Owners: 1880 TS Hudson, West Hartlepool

Masters: August 1881-82 GE Nesbitt: 1882-83 JG Surtees: 1884 Wandless.

Hartington left Coosaw, South Carolina on 4 July 1885 to sail for Dublin with a cargo of phosphate rock & went ashore on the Western Head of St Shotts-Newfoundland on 14 July 18845. There was a dense fog & an easterly wind which caused dangerous currents up Trepassy & St Mary’s Bays. No lives lost.

South Durham Herald 19 July/2 August 1884”

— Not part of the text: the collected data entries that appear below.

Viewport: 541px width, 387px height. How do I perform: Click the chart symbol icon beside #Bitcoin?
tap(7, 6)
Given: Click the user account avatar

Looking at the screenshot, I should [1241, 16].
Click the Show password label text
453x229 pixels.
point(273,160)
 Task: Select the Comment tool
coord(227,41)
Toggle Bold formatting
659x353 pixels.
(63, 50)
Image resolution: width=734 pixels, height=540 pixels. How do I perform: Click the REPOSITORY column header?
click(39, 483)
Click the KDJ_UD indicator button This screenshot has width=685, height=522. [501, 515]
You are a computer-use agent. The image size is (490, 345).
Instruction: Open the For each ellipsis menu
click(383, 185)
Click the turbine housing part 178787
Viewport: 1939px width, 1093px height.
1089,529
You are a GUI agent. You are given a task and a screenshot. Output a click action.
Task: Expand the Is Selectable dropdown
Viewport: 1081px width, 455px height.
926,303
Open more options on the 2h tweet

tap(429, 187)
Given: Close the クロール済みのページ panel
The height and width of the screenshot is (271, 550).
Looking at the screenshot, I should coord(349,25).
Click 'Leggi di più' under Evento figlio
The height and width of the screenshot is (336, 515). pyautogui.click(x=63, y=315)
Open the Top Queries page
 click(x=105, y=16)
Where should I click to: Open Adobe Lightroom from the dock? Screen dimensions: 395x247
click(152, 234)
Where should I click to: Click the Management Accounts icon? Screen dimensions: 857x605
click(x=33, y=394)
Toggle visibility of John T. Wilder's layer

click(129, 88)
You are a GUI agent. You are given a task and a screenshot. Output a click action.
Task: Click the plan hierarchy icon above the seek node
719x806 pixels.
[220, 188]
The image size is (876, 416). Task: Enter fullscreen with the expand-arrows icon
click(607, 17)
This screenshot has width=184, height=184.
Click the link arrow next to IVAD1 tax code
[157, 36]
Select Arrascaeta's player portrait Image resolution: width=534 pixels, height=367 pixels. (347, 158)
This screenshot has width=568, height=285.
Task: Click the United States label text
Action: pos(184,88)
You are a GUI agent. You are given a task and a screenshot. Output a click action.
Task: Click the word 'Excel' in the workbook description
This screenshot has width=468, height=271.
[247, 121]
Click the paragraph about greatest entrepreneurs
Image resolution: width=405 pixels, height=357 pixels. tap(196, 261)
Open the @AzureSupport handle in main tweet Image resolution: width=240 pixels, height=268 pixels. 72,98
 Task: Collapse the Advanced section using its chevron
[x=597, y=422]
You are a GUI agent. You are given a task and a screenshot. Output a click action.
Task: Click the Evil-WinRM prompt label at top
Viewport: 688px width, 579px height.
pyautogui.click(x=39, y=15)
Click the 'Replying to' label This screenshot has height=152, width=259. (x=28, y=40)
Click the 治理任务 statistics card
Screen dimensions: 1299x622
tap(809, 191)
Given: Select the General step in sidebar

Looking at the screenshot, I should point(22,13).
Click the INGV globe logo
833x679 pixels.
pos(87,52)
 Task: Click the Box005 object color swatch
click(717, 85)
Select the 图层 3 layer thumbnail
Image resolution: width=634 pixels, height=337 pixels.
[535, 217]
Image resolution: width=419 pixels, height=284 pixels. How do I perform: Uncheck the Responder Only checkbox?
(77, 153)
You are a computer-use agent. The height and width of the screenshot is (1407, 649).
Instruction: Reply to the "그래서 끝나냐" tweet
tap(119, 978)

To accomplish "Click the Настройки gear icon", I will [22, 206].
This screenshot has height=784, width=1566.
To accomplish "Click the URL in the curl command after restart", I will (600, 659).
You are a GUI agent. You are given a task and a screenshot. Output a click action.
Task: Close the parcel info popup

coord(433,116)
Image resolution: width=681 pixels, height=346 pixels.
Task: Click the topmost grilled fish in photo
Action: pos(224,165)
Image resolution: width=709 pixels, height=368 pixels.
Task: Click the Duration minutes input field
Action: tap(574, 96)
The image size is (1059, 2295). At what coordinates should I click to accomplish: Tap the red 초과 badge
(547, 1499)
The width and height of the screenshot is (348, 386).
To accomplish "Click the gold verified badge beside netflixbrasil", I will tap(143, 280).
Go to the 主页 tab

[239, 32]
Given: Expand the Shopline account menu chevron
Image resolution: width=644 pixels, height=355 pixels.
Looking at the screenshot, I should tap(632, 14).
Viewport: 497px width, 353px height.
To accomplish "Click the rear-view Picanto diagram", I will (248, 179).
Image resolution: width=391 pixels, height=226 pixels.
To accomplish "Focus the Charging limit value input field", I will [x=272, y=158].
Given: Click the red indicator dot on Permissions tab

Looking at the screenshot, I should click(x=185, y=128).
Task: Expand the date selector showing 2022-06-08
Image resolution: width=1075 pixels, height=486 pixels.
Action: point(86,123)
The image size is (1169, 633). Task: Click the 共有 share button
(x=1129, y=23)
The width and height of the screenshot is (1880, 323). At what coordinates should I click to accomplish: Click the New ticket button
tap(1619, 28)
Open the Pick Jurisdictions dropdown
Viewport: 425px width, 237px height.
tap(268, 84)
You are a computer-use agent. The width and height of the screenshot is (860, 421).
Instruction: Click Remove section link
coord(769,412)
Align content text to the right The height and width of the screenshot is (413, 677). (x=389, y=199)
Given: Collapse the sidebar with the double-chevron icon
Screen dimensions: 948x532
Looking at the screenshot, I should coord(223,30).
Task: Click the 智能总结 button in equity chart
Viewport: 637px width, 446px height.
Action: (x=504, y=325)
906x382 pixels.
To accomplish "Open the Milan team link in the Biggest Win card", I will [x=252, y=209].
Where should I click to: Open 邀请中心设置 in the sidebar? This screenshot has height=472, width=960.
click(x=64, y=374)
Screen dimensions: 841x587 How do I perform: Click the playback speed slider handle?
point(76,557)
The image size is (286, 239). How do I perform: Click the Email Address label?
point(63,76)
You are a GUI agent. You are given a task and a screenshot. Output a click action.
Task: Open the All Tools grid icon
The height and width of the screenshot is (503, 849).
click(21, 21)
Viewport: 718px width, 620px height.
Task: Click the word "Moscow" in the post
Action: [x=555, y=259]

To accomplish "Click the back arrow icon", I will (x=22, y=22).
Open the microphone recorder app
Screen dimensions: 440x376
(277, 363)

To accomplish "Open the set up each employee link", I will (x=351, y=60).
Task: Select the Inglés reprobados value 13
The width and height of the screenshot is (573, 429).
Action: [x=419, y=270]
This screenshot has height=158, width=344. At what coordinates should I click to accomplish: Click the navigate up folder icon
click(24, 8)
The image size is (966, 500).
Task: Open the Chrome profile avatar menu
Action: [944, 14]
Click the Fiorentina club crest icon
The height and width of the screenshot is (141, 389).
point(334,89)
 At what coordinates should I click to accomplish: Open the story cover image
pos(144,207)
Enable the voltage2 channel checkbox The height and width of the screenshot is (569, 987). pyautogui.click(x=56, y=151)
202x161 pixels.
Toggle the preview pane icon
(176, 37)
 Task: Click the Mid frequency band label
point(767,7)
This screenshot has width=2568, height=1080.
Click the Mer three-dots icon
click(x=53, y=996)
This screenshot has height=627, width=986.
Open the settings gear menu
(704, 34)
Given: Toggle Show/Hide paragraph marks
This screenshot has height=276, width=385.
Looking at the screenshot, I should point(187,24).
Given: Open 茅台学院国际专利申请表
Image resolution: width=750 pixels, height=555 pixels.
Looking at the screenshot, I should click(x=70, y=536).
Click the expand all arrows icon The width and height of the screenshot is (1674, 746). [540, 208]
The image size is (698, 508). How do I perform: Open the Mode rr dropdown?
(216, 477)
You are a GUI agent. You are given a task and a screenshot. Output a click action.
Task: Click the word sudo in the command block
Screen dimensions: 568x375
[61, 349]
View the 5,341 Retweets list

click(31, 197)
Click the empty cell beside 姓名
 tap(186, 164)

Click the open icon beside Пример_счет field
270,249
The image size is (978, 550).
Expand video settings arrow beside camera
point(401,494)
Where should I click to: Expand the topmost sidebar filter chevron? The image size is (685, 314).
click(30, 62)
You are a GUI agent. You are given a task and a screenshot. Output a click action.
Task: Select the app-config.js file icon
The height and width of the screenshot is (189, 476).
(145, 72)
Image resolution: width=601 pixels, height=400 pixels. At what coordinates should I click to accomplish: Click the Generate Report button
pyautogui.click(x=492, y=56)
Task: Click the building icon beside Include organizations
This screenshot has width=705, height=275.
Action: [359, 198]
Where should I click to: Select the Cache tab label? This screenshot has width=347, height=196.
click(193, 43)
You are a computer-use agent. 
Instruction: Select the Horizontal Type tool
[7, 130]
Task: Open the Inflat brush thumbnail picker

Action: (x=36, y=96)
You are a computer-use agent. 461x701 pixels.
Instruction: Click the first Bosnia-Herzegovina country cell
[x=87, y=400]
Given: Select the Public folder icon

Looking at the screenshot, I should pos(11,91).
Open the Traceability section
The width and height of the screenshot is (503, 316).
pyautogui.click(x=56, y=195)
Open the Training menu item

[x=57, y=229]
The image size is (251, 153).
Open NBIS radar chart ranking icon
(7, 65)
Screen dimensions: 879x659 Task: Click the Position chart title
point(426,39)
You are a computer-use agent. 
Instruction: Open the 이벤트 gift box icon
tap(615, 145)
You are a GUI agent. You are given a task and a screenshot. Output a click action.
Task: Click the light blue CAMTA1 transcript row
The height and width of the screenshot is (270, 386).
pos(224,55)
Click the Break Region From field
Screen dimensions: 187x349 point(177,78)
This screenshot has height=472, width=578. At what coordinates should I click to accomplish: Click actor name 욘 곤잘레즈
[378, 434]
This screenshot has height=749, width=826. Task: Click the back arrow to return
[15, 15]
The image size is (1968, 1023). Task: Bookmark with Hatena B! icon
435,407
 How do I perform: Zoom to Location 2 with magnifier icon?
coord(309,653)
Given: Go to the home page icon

“The Hudson Shipping Co, West Hartlepool have furnished us with the subjoined report from a St John’s (Newfoundland) newspaper: We are indebted to Captain Wandless, of the steamer Hartington for the following particulars on the loss of his vessel on the Western Head of St Shott’s. The Hartington aggregates 1800 tons & with her cargo is worth about £50,000. On 4 July the Captain left Coosau SC where he received his cargo of phosphorus for Dublin via Sydney, Cape Breton. He arrived at the latter port on Friday morning last & coaled & left in the evening of that day. For six days before he made & after he left Sydney his ship’s course was beset by dense fog, the captain prudently keeping the deck during that time. At 4am on Sunday morning the haze cleared somewhat at which hour it was also daylight, he lay down to snatch some rest. At a quarter to five, hearing a bustle on deck, he jumped out & immediately ordered the enginesto be full speed astern. But it was too late; to the surprise & dismay of all on board, the ship had run ashore on the rocks, although the captain had firmly believed & had taken his position to be thirty miles off the land. The deflection was undoubtedly due to the rapid & dangerous current which an easterly wind sets in motion up Trepassey & St Mary’s bays, which baffles the calculations of mariners & makes two or three contributions annually to the long list of shipwrecks that marks that fatal shore. The spot, the Western Head off St Shott’s, of the disaster is 25 miles or more distant from Cape Race but no sound of its whistle reached their hearing; & as the time was Sunday morning & the fishing boats were in harbour, no friendly warning apprised them of their danger. The fore, compartment of the steamer filled after the concussion; & she now lies stranded on the rocks to such an extent that there is no expectation of getting her off. Leaving his crew on board, Captain Wandless lost no time in communicating with the nearest settlement & procuring means of conveyance hither. It is his present intention to charter a steamer & save as much as possible of the cargo, which is an extremely valuable one.”